To meet these challenges, SAC emphasizes more realistic training at all levels of command. Maj. Gen. Andrew Pringle Jr., SAC’s Chief of Staff, describes the new training philosophy: “Some believe more and better equipment is all that is needed to have an effective fighting force. Often overlooked is the key element of a fighting force—the individual who operates the equipment. The individual must be able to extract the full capability of the machine in order to beat the enemy in his machine. This is why we train hard, why we train often, and why we train the way we will fight.”

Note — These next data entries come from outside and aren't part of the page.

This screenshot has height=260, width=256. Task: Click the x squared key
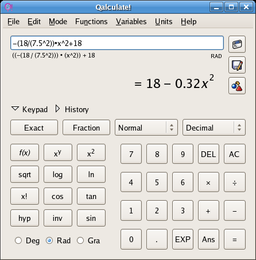91,152
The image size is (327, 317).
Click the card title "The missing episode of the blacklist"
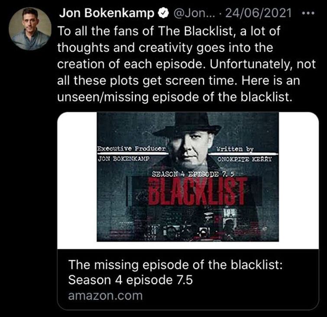[175, 265]
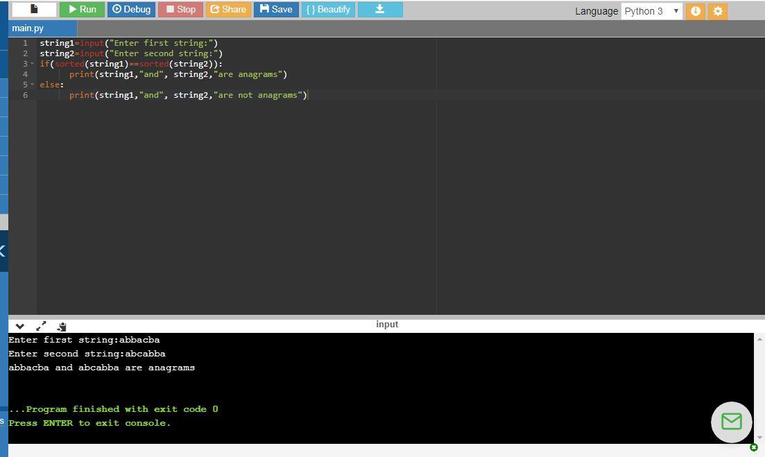765x457 pixels.
Task: Start debugging with the Debug button
Action: coord(131,10)
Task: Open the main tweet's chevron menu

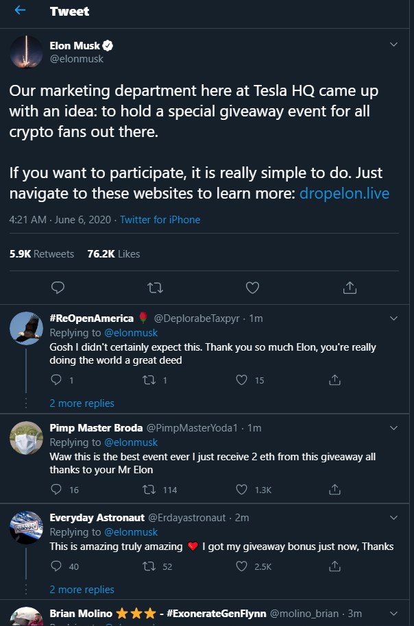Action: pyautogui.click(x=393, y=45)
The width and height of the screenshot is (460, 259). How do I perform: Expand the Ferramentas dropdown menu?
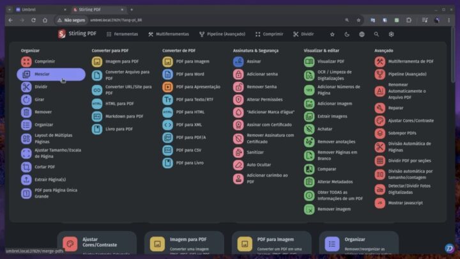(x=122, y=34)
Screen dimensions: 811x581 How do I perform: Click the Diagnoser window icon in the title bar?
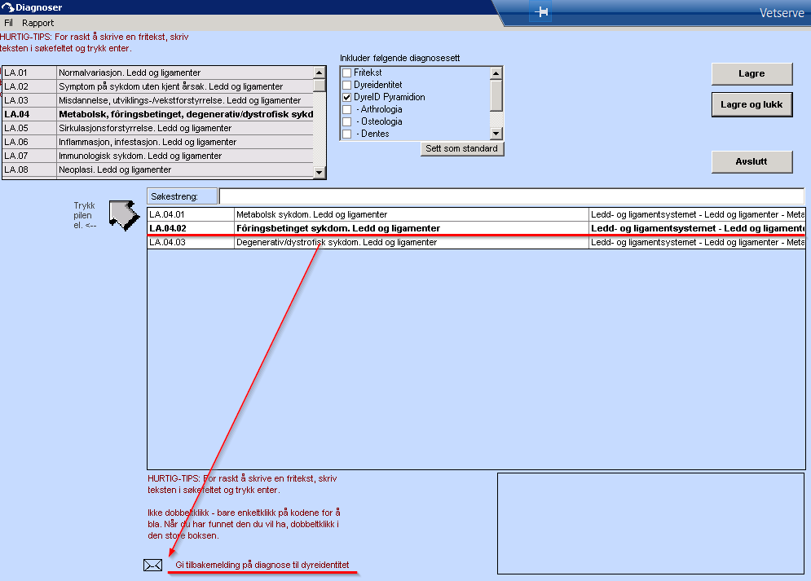[8, 7]
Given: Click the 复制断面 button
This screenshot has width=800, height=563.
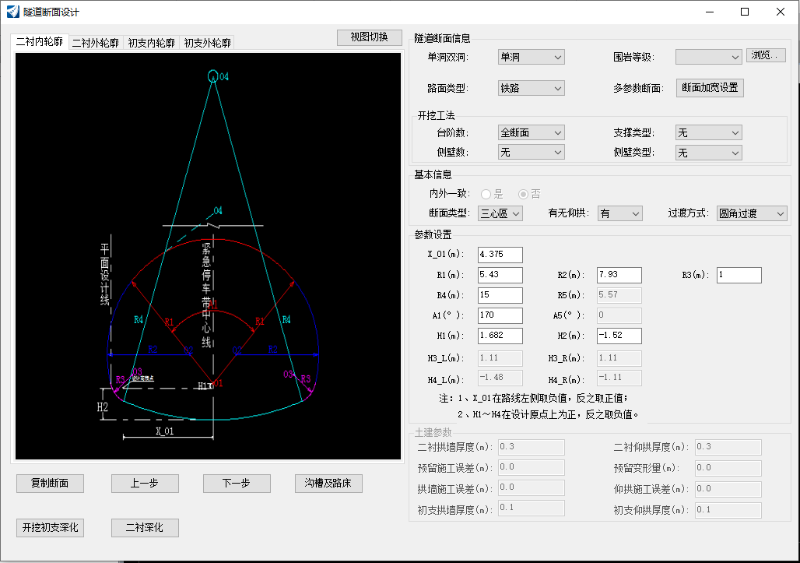Looking at the screenshot, I should [50, 483].
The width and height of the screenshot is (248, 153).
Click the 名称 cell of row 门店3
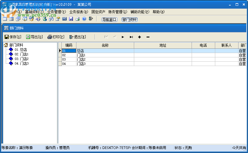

Parallel with the evolution of the new training philosophy, SAC has given top priority to significant technological improvements in the B-52. The offensive avionics system, for example, will increase the accuracy and reliability of the bombing/navigation system. Integration of the cruise missile will enhance B-52G survivability and flexibility. But the ultimate effectiveness of these improvements will depend heavily on the ability of the crews to operate the system in combat.

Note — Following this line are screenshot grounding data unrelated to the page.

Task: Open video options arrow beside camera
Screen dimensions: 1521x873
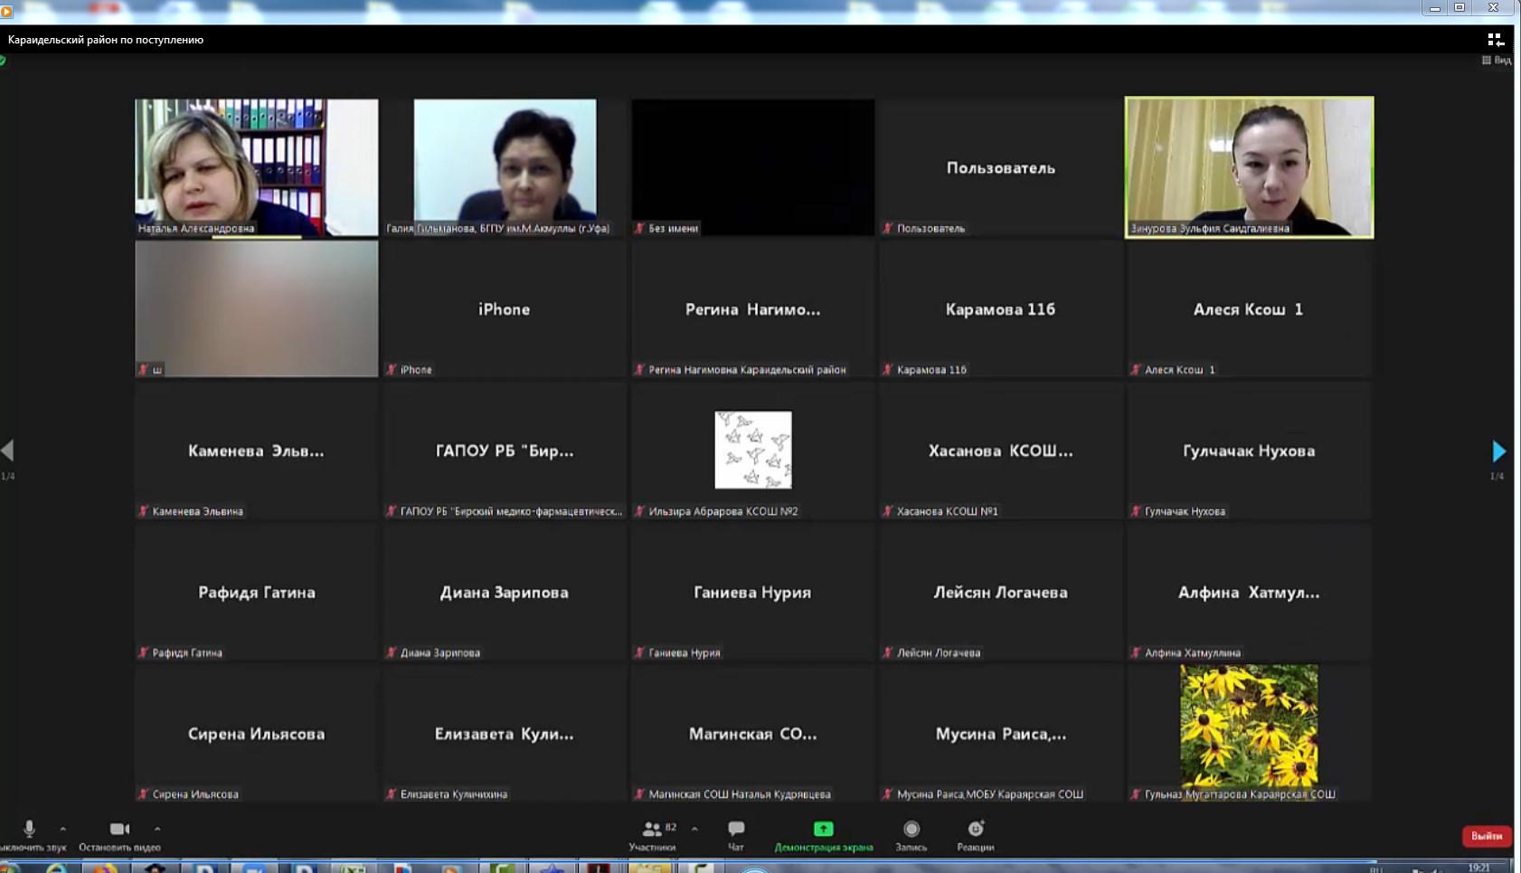Action: (x=157, y=829)
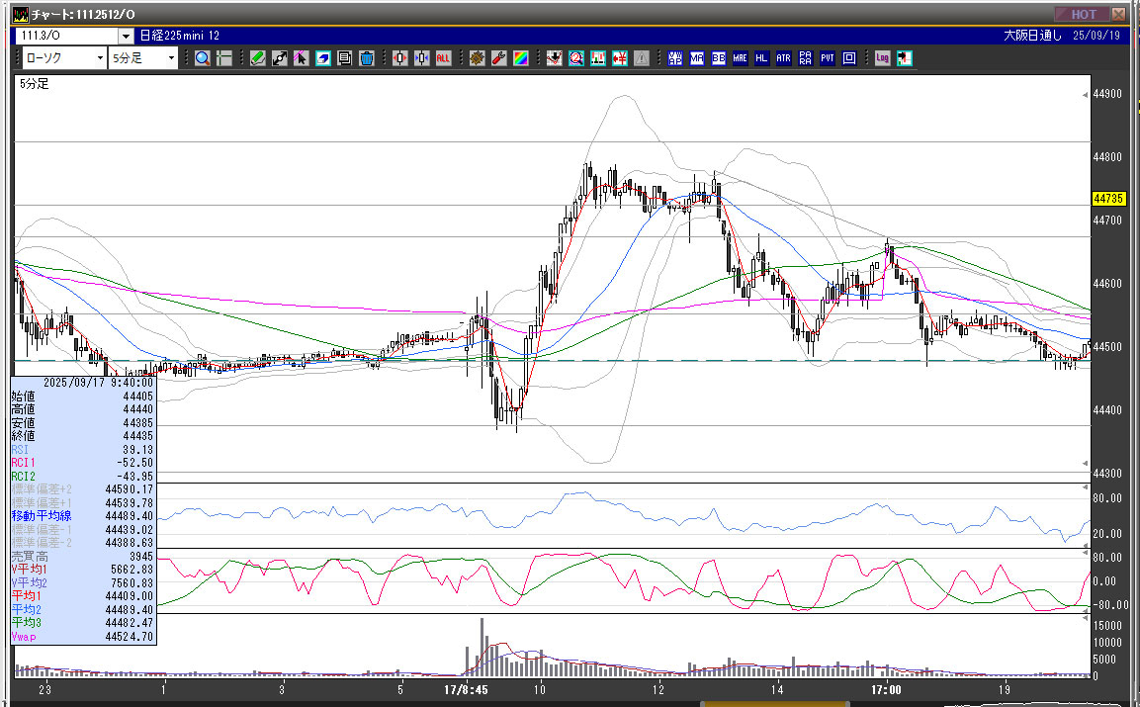Toggle the MA moving average indicator

pyautogui.click(x=697, y=58)
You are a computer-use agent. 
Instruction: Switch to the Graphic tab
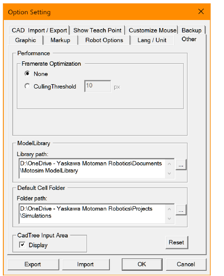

On the other hand, emphasis on readiness has been timely because the modernization effort will not be completed until the mid-1980s. And rapid Soviet modernization of defensive weaponry against the B-52’s antiquated technology simply does not justify the luxury of conservative training techniques. A review of today’s training innovations and future initiatives should comfort the skeptics about the effectiveness of the “old BUFF.”
Exercising Contingency Missions
The B-52 was originally designed as a high-altitude delivery platform for nuclear weapons, but it has been proven in several nonnuclear applications, particularly in delivering massive conventional firepower during the Vietnam War. After the war, SAC sought to rebuild its nuclear capability and refocused B-52 training almost entirely on the traditional nuclear role. In the past several years, however, it has again taken advantage of the B-52’s versatility by including both nuclear and nonnuclear roles in its wartime mission.
B-52Ds are used most frequently for nonnuclear operations. Of the three active B-52 models (D, G, and H), the B-52D is best suited for conventional bombing because it has external racks and a reconfigured bomb bay capable of carrying larger conventional payloads than the newer G and H models. The B-52G is tasked primarily with the nuclear mission. The newest of the B-52s (“new” being a relative term here) is the B-52H, which performs both nuclear and nonnuclear roles. The B-52H will eventually assume the command’s nonnuclear commitment as the B052Ds are phased out of service in coming years.
To use the B-52 effectively in its nonnuclear role, SAC started training programs similar to those used by Tactical Air Forces to test capability in actual theaters of potential conflict. One such program is Busy Brewer, which normally involves three to fight B-52s deploying to the UK to support NATO exercises throughout Allied Command Europe. These two- to five-week deployments, which are conducted several times per year, provide units’ staffs and aircrews the opportunity to plan, brief, and execute B-52 conventional exercise missions from forward operating bases in the UK. In addition, B-52s regularly participate in Pacific theater exercises. For example, in Team spirit, in support of Combined Forces Command, Korea, several B-52D crews from CONUS joined crews from the 43rd Strategic Wing on Guam. Flight profiles used allowed the practice of nonnuclear tactics that would help sustain contingency operations in the Pacific area. Recent creation of the Strategic Projection Force (see January ’81 issue, p. 26) expanded SAC’s role in any worldwide contingency—to support the Rapid Deployment Joint Task Force by employing airpower over great distances on short notice. Two B-52H wings of the 57th Air Division at Minot and Grand Forks AFBs, N.D., are assigned this mission in addition to their primary nuclear mission. SAC selected the B-52H for this role because of its long range and updated penetration capabilities.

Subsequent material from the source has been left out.